期刊名称:Proceedings of the National Academy of Sciences
印刷版ISSN:0027-8424
电子版ISSN:1091-6490
出版年度:2010
卷号:107
期号:2
页码:628-632
DOI:10.1073/pnas.0912852107
语种:English
出版社:The National Academy of Sciences of the United States of America
摘要:Ubiquitously expressed seven-transmembrane receptors (7TMRs) classically signal through heterotrimeric G proteins and are commonly referred to as G protein-coupled receptors. It is now recognized that 7TMRs also signal through {beta}-arrestins, which act as versatile adapters controlling receptor signaling, desensitization, and trafficking. Most endogenous receptors appear to signal in a balanced fashion using both {beta}-arrestin and G protein-mediated pathways.

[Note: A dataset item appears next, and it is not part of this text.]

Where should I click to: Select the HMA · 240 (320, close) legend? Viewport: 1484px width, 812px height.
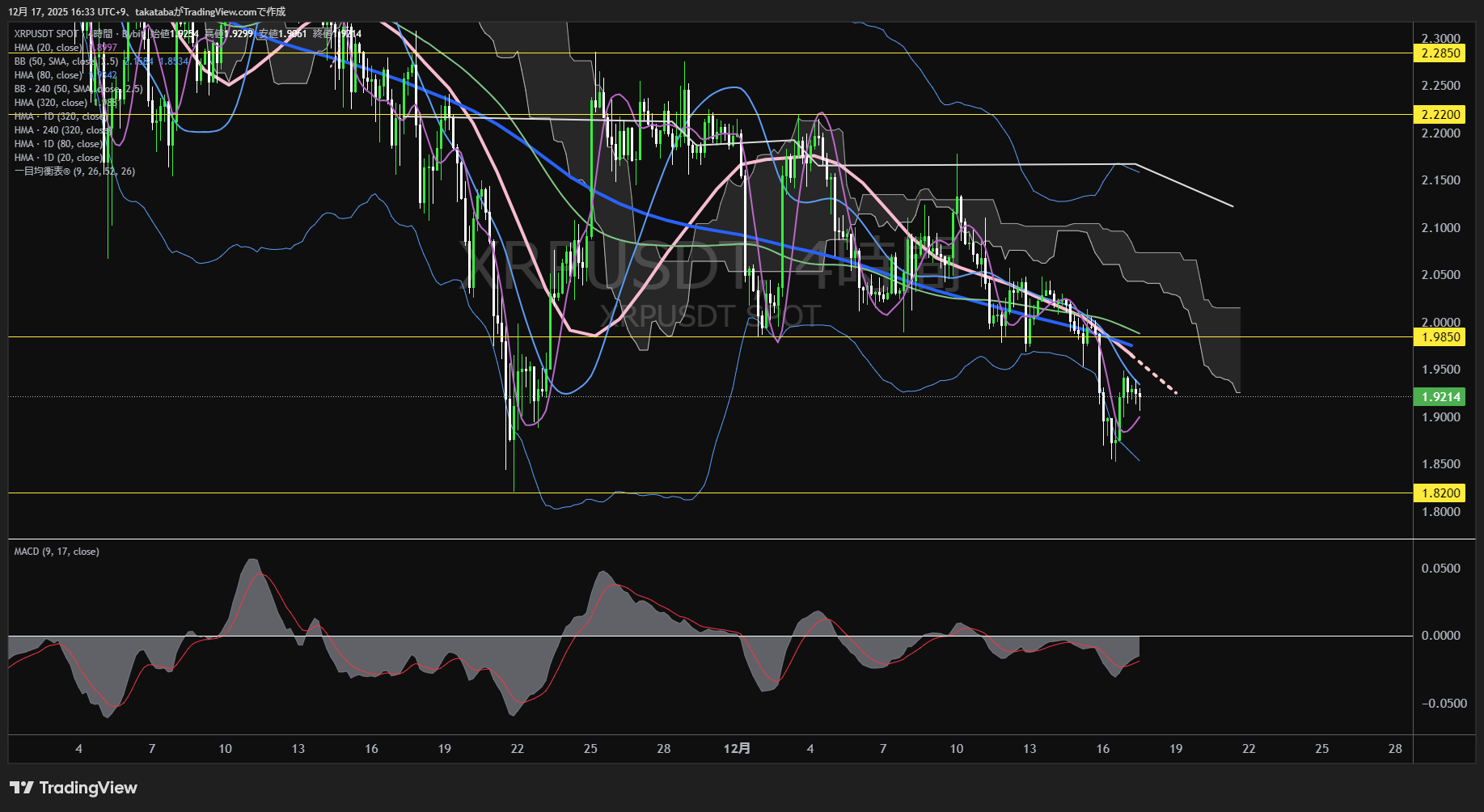[60, 130]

Some 7TMRs are thought to be nonsignaling "decoys" because of their inability to activate typical G protein signaling pathways; it has been proposed that these receptors act to scavenge ligands or function as coreceptors. Here we demonstrate that ligand binding to the decoy receptor CXCR7 does not result in activation of signaling pathways typical of G proteins but does activate MAP kinases through {beta}-arrestins in transiently transfected cells. Furthermore, we observe that vascular smooth muscle cells that endogenously express CXCR7 migrate to its ligand interferon-inducible T-cell alpha chemoattractant (ITAC), an effect that is significantly attenuated by treatment with either a CXCR7 antagonist or {beta}-arrestin depletion by siRNA. This example of an endogenous "{beta}-arrestin-biased" 7TMR that signals through {beta}-arrestin in the absence of G protein activation demonstrates that some 7TMRs encoded in the genome have evolved to signal through {beta}-arrestin exclusively and suggests that other receptors that are currently thought to be orphans or decoys may also signal through such nonclassical pathways.